▶ _Problem to work on_: Beginning with the line that holds "Viewport: 714px width, 762px" and ending with the last line, please repeat the entries exactly and omit the pictures.

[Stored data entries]
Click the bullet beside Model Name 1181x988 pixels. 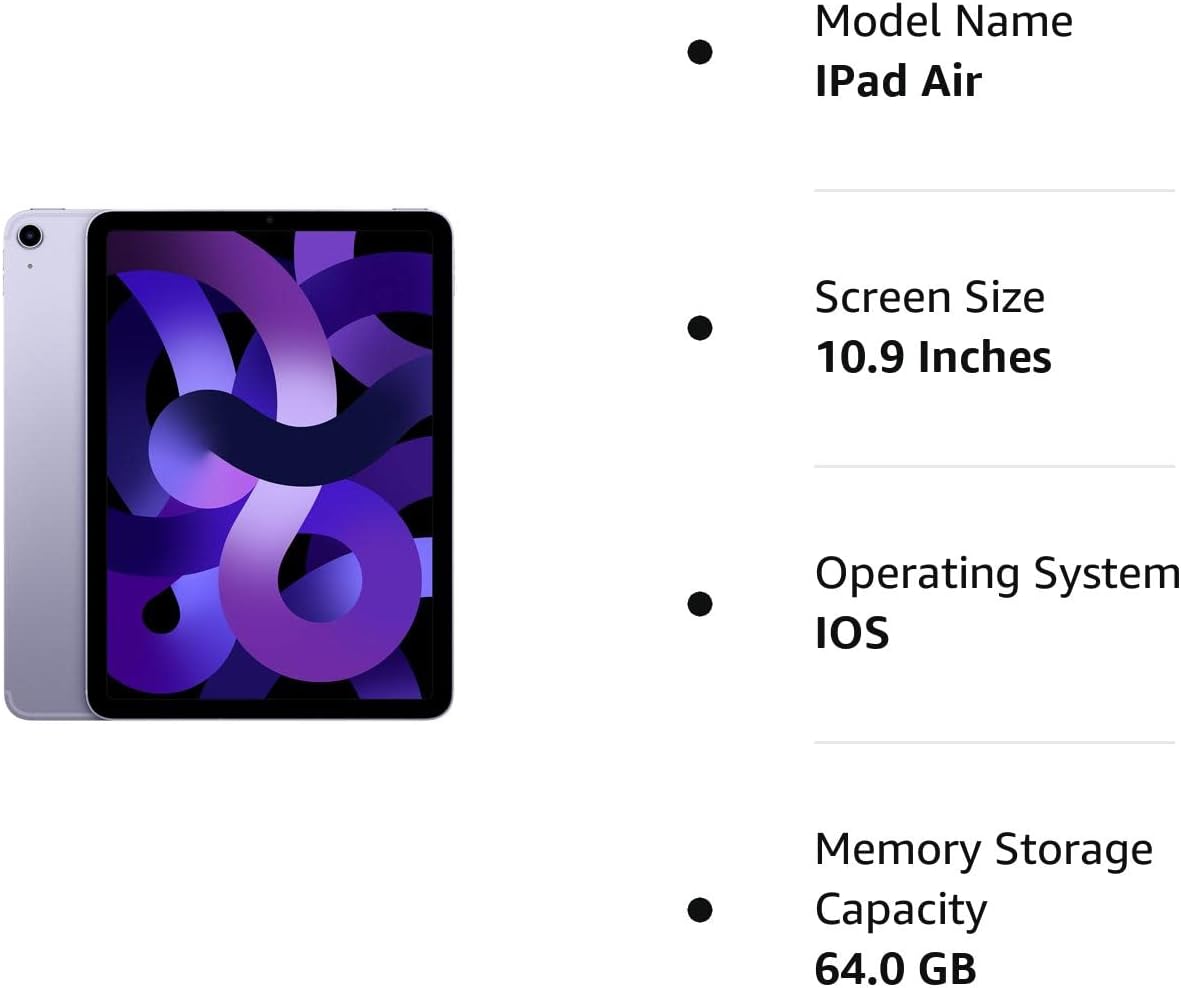(700, 52)
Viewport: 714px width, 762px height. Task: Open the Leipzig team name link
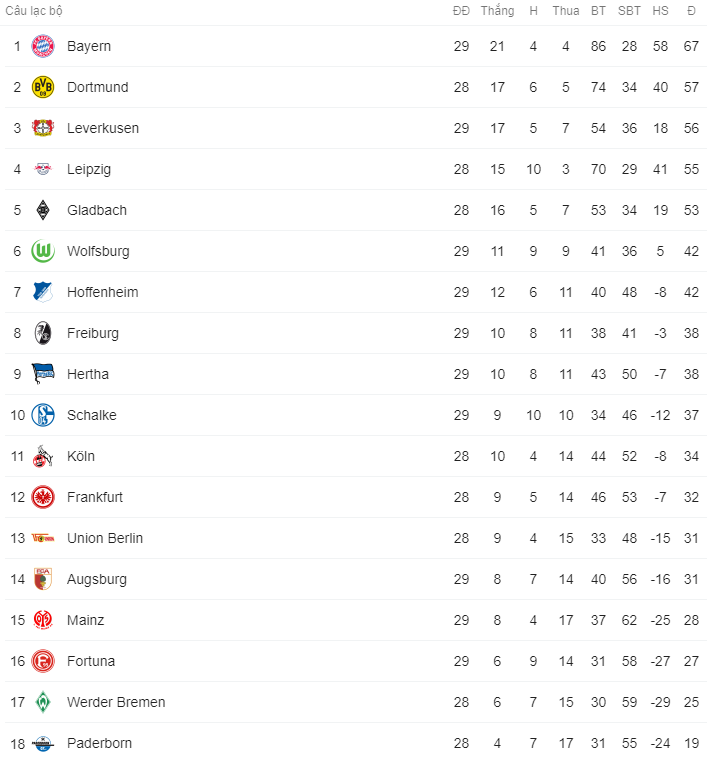point(89,169)
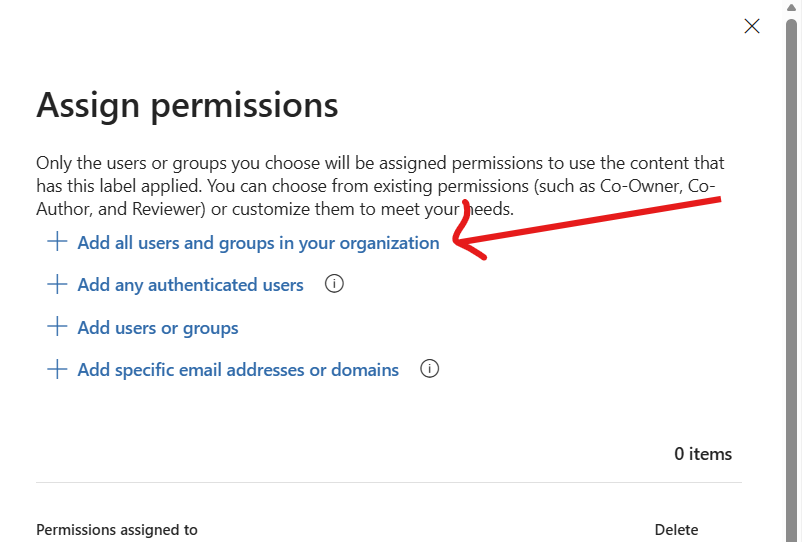Select Add all users and groups in your organization

[258, 243]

▶ _Your solution_:
Viewport: 714px width, 762px height. Task: Open the Leipzig team name link
point(89,169)
Select Add all users and groups in your organization

[258, 243]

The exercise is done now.